(Word and element pointing entries)
▶
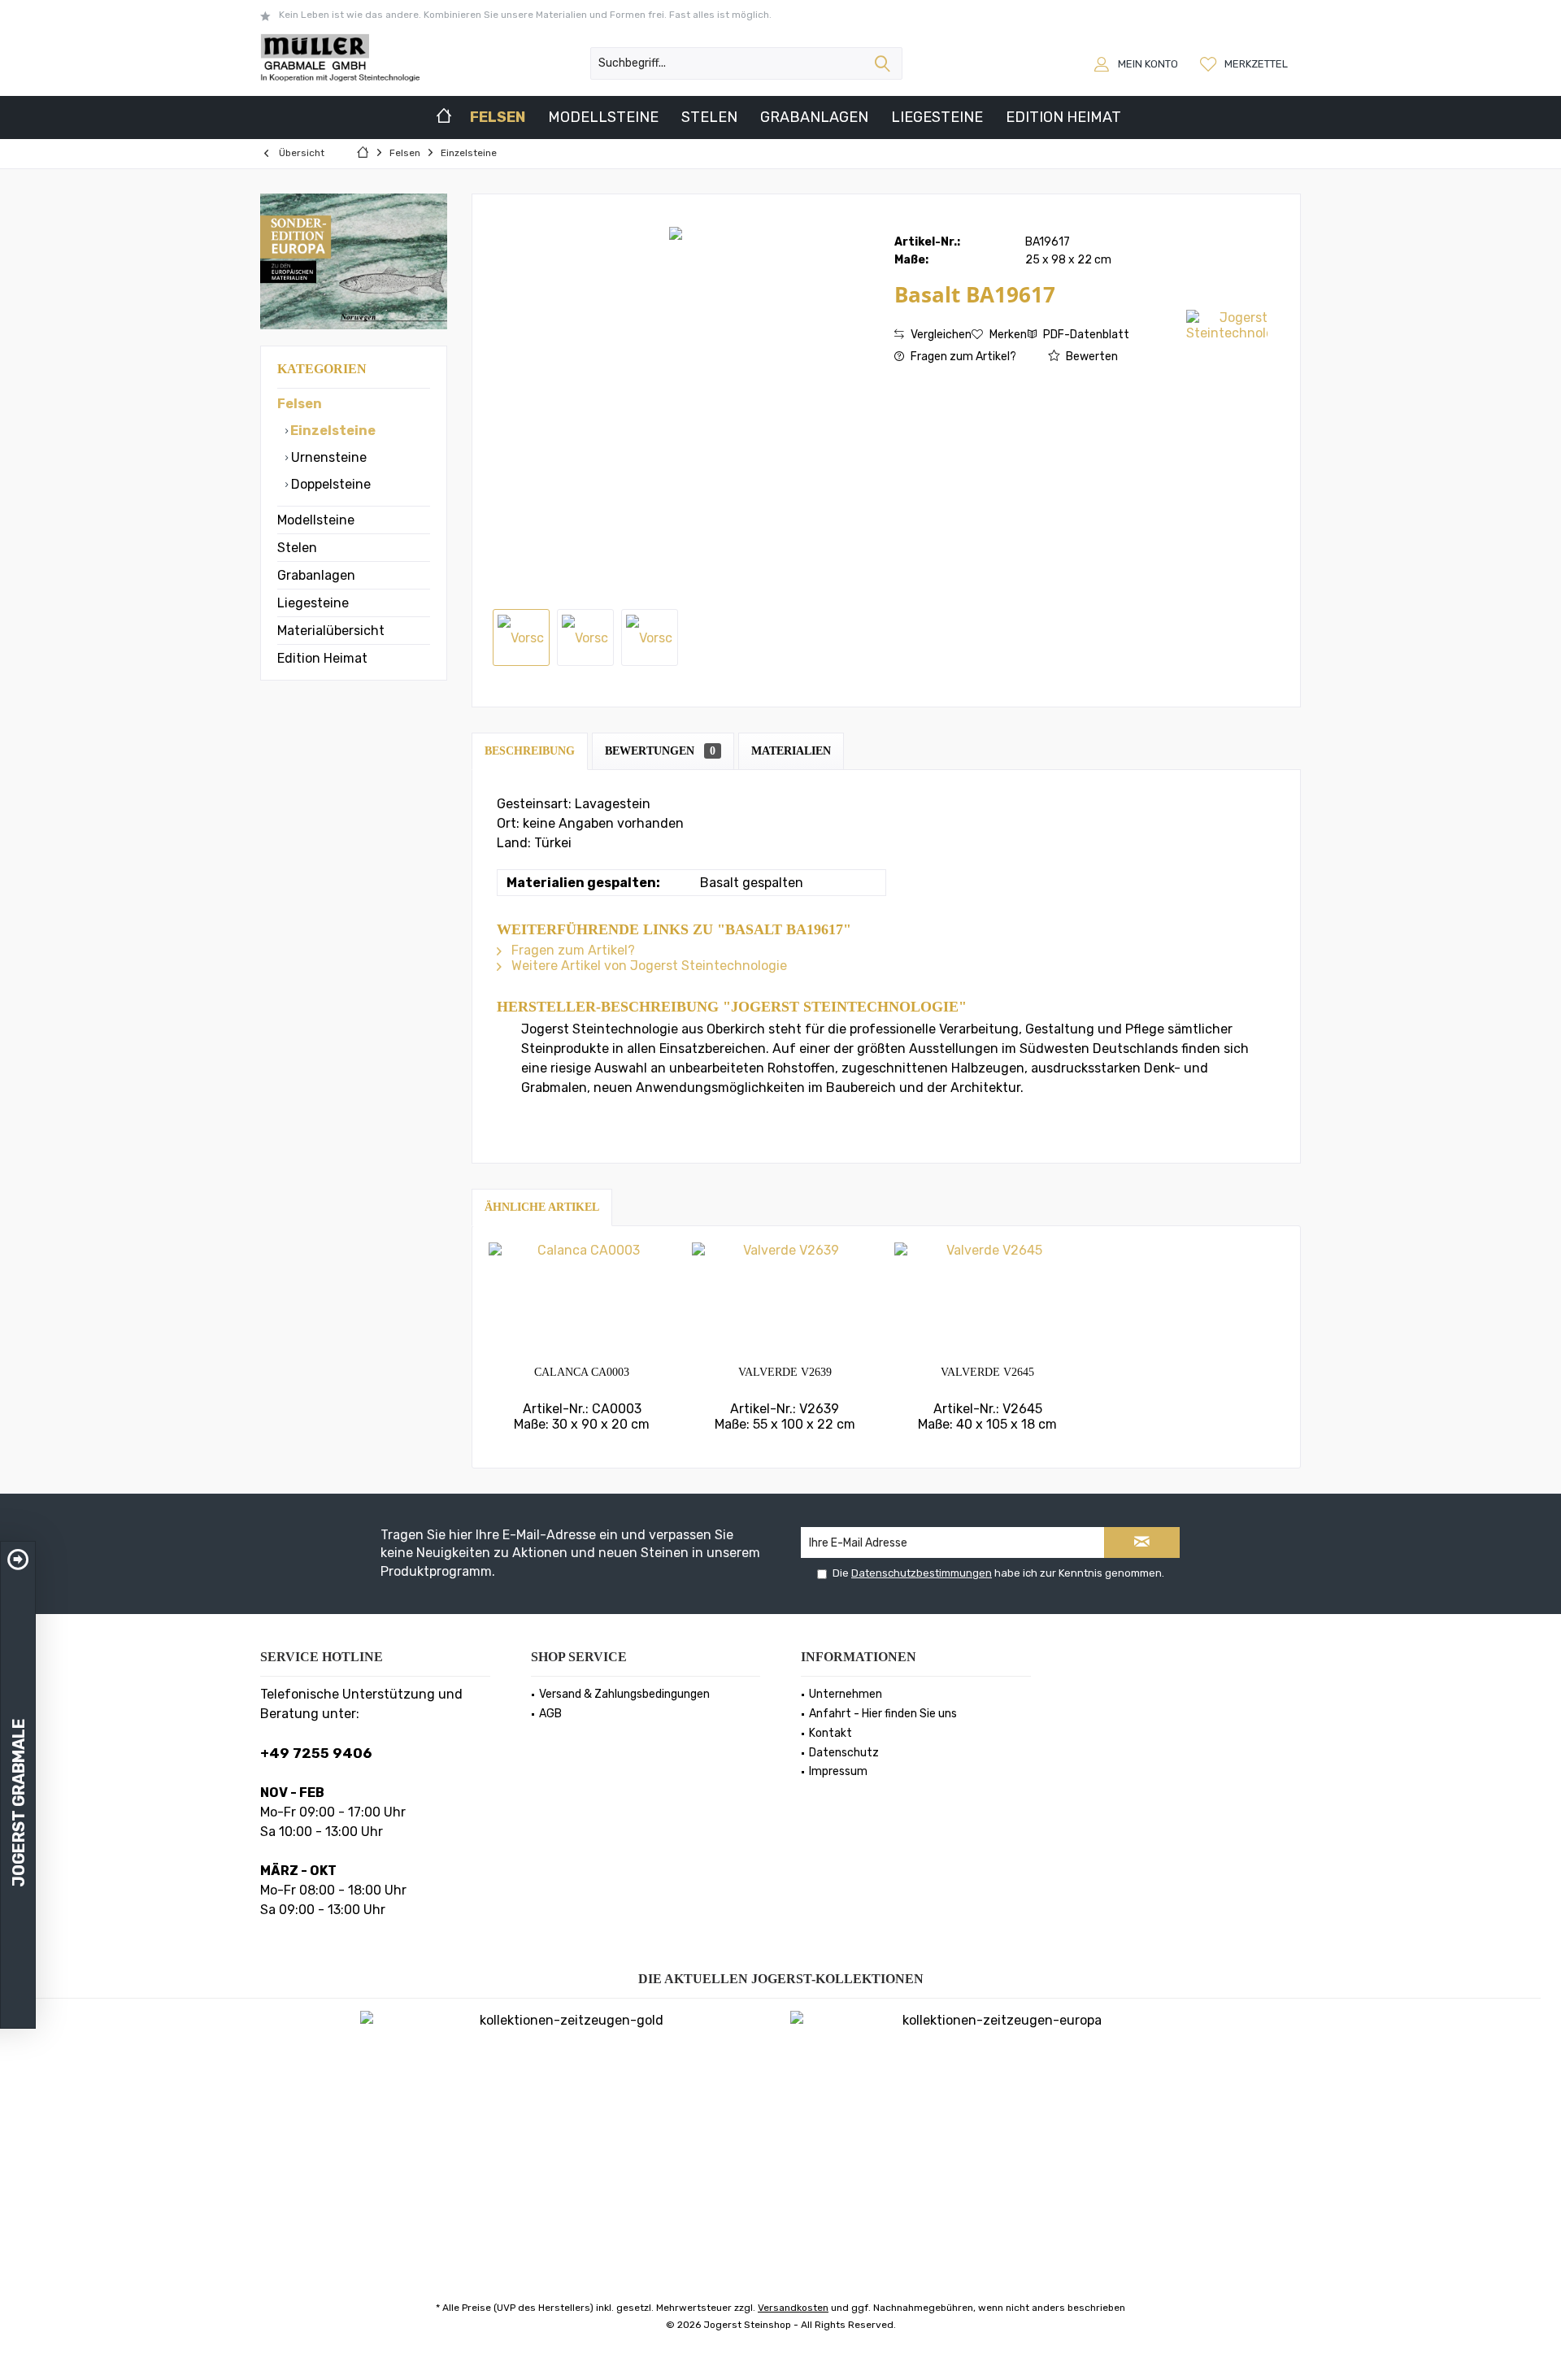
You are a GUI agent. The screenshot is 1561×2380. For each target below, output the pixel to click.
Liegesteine (313, 603)
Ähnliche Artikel (542, 1207)
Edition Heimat (322, 658)
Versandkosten (793, 2307)
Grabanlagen (316, 575)
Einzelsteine (332, 430)
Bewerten (1090, 356)
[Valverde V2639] (785, 1299)
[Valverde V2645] (987, 1299)
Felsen (299, 403)
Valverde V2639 (785, 1372)
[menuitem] (1246, 63)
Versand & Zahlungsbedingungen (624, 1694)
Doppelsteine (329, 484)
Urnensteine (327, 457)
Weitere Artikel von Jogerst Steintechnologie (647, 965)
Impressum (838, 1771)
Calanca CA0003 (581, 1372)
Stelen (297, 547)
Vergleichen (940, 335)
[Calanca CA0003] (582, 1299)
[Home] (444, 117)
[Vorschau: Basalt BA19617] (521, 637)
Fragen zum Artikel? (962, 356)
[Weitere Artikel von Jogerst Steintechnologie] (1226, 325)
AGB (550, 1714)
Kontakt (830, 1733)
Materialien (791, 751)
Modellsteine (315, 520)
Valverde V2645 (987, 1372)
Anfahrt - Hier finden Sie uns (883, 1714)
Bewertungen (660, 751)
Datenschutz (844, 1753)
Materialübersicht (331, 630)
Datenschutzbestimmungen (921, 1573)
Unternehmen (845, 1694)
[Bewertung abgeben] (1038, 316)
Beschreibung (530, 751)
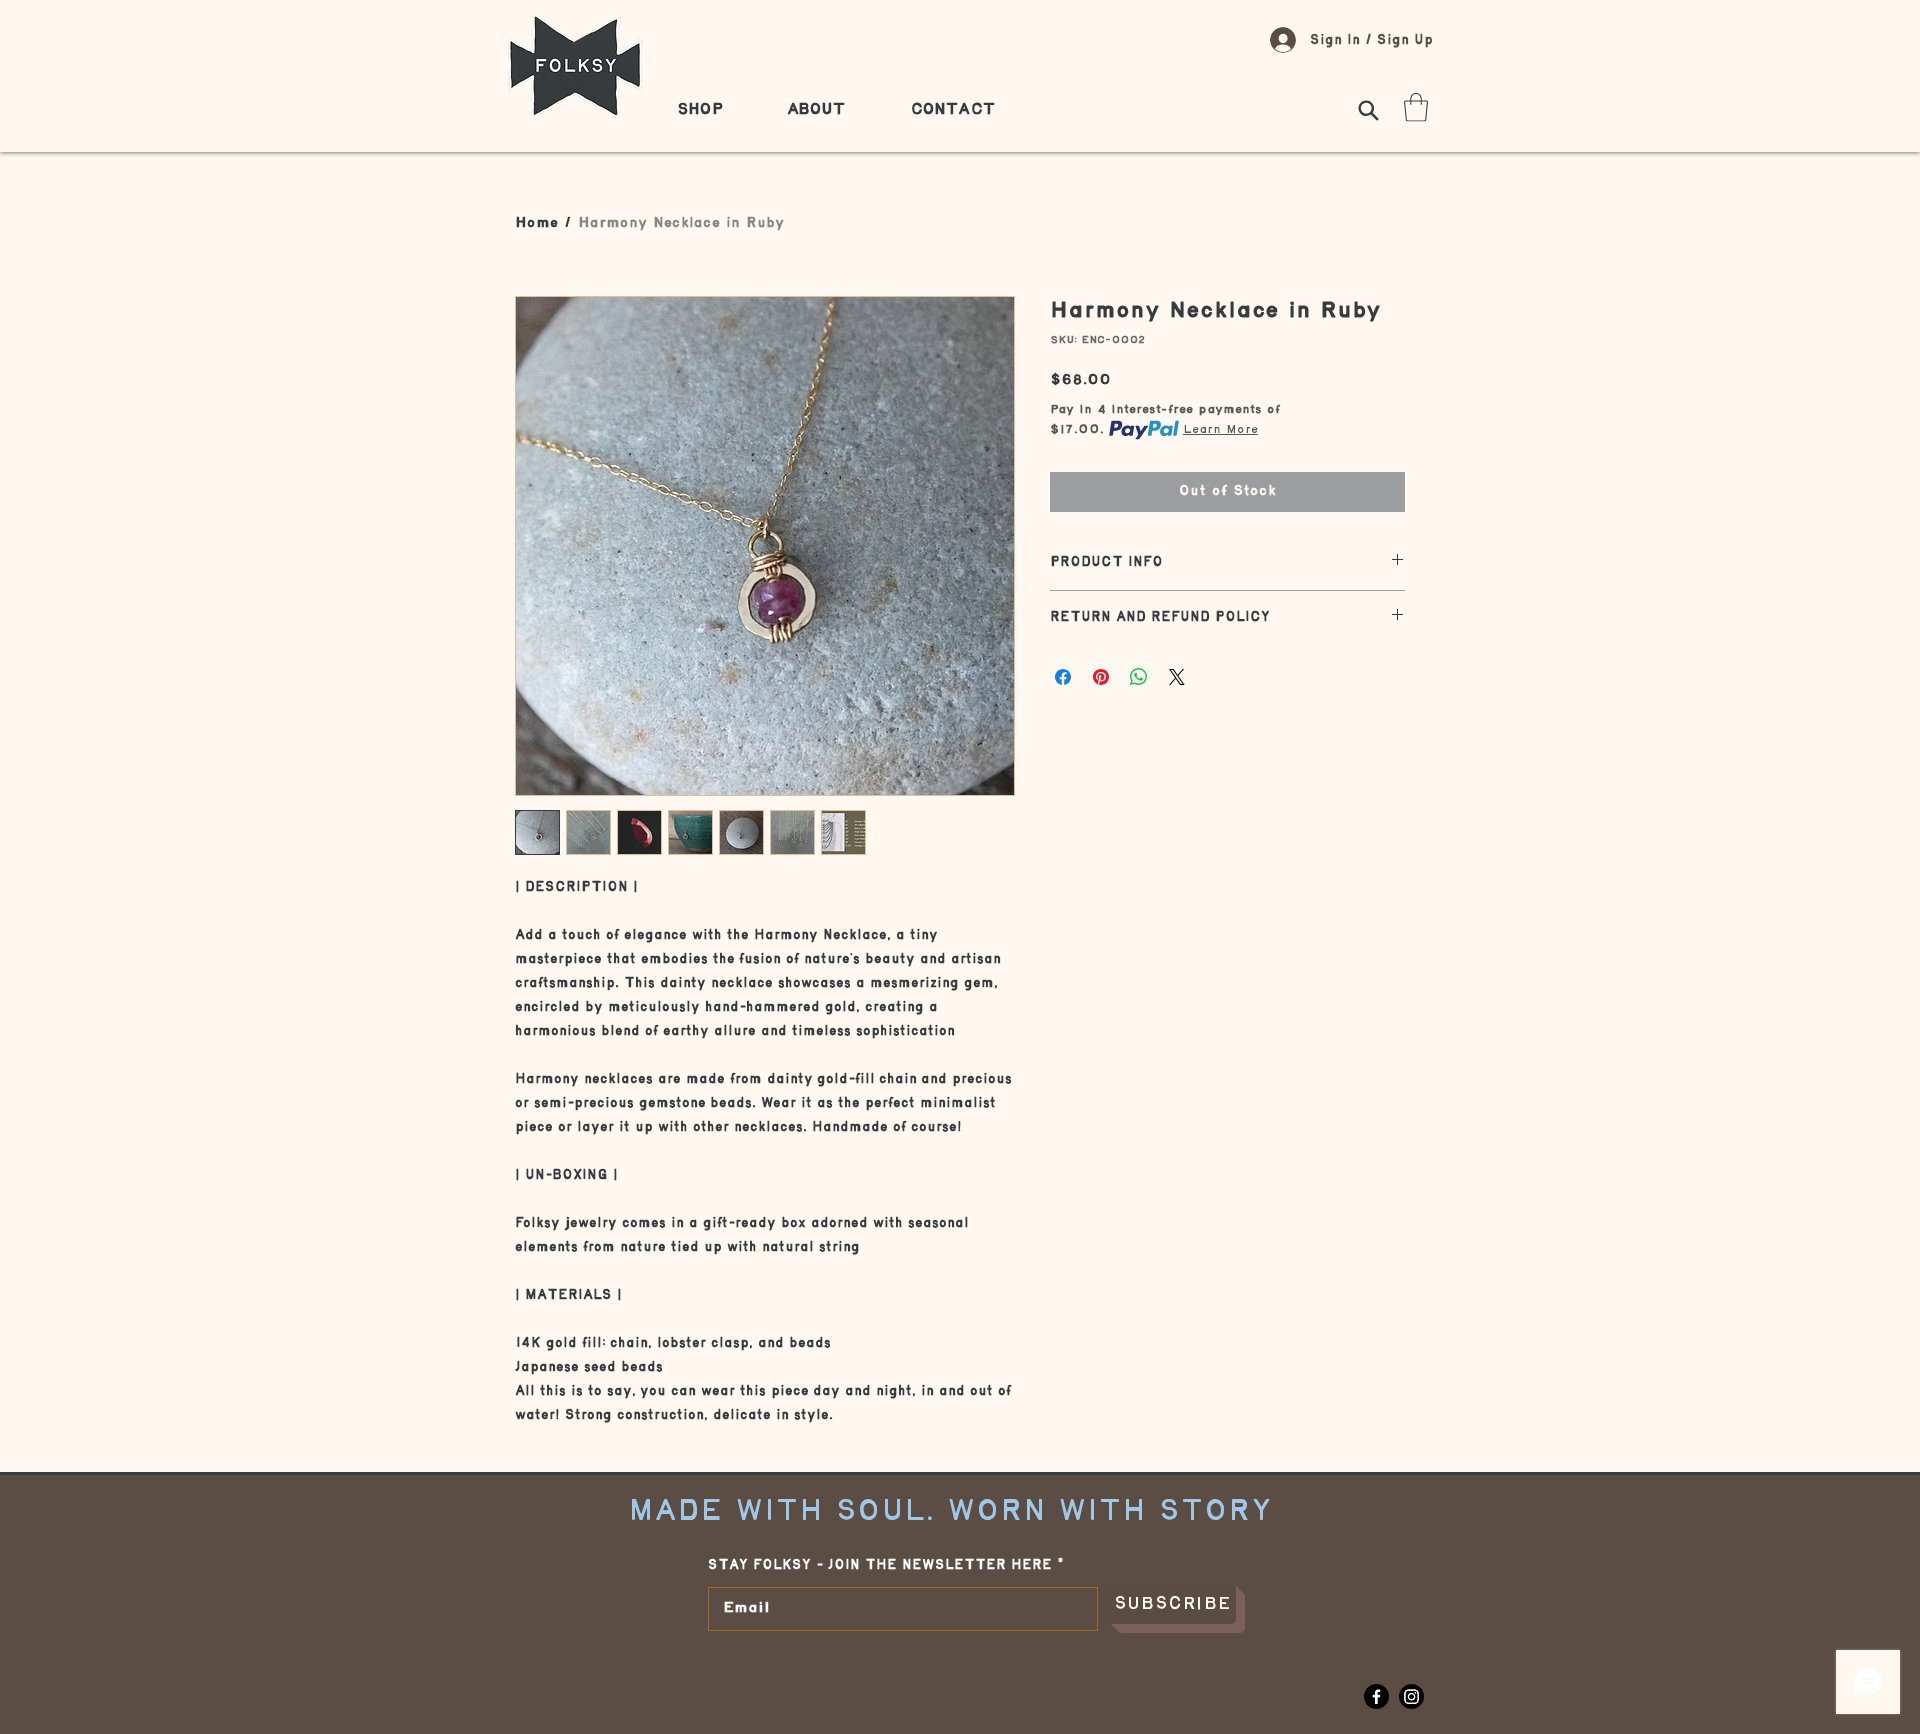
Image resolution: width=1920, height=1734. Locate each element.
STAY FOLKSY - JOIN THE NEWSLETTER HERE (880, 1565)
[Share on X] (1177, 677)
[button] (1416, 107)
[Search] (1368, 110)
◀
PROBLEM: Rewrite the listing from the line with "Felsen (299, 403)" up to and including the line with "[Vorschau: Basalt BA19617] (521, 637)", requests and all, and scale every coordinate in the answers by 1.25, rounding to whole numbers with halves going up. Give only those lines.

REPLY:
Felsen (374, 504)
Valverde V2639 (981, 1715)
[menuitem] (1558, 79)
Versand & Zahlungsbedingungen (780, 2118)
Doppelsteine (411, 605)
Urnensteine (409, 571)
Weitere Artikel von Jogerst Steintechnologie (809, 1206)
Impressum (1048, 2214)
Calanca CA0003 (726, 1715)
Stelen (371, 684)
Vergleichen (1175, 419)
[Calanca CA0003] (728, 1624)
[Home] (555, 146)
[Vorschau: Basalt BA19617] (651, 796)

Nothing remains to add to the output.